Available data below:

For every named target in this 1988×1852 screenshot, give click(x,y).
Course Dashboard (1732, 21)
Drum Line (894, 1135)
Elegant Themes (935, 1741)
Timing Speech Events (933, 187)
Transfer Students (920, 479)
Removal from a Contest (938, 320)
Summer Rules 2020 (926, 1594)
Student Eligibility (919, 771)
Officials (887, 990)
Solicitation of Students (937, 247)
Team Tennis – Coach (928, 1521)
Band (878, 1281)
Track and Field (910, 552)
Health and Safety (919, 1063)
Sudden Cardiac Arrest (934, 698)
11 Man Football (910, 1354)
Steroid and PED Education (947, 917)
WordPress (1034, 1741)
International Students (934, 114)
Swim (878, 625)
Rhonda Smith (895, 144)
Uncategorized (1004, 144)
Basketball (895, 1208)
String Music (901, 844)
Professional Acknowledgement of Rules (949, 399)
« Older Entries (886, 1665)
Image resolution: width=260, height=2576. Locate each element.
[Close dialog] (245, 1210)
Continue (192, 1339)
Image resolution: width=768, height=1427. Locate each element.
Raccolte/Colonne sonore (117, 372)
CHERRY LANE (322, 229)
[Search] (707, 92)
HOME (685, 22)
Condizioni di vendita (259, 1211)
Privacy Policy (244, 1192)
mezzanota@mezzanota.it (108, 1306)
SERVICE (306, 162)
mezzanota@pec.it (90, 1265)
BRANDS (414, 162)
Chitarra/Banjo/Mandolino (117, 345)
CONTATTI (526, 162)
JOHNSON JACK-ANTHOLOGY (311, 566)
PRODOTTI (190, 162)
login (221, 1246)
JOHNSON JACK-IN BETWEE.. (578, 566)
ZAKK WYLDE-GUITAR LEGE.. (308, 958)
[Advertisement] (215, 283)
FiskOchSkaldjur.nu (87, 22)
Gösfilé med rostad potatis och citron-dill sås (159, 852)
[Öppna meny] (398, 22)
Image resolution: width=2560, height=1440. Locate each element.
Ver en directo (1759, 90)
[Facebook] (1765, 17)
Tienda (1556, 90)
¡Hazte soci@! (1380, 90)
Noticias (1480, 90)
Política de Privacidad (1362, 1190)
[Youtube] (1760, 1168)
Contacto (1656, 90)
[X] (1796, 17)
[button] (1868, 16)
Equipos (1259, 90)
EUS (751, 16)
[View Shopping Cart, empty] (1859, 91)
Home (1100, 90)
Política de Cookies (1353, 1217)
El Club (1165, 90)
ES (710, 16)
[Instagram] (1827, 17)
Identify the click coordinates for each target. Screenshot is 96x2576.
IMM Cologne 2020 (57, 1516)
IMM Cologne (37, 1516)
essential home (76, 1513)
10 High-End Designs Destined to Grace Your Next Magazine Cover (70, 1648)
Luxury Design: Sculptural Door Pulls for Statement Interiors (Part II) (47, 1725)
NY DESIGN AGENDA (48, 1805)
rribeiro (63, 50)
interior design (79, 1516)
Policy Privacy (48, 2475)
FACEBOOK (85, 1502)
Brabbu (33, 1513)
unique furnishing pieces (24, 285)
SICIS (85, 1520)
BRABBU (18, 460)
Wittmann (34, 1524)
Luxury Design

End of Available data.

● **Work instruction**:
Set down, please, the lines from the line holding "IMM Cologne (37, 1516)" through the final line of the data, exactly and with nothing added.

● **Your response**:
IMM Cologne (37, 1516)
essential home (76, 1513)
10 High-End Designs Destined to Grace Your Next Magazine Cover (70, 1648)
Luxury Design: Sculptural Door Pulls for Statement Interiors (Part II) (47, 1725)
NY DESIGN AGENDA (48, 1805)
rribeiro (63, 50)
interior design (79, 1516)
Policy Privacy (48, 2475)
FACEBOOK (85, 1502)
Brabbu (33, 1513)
unique furnishing pieces (24, 285)
SICIS (85, 1520)
BRABBU (18, 460)
Wittmann (34, 1524)
Luxury Design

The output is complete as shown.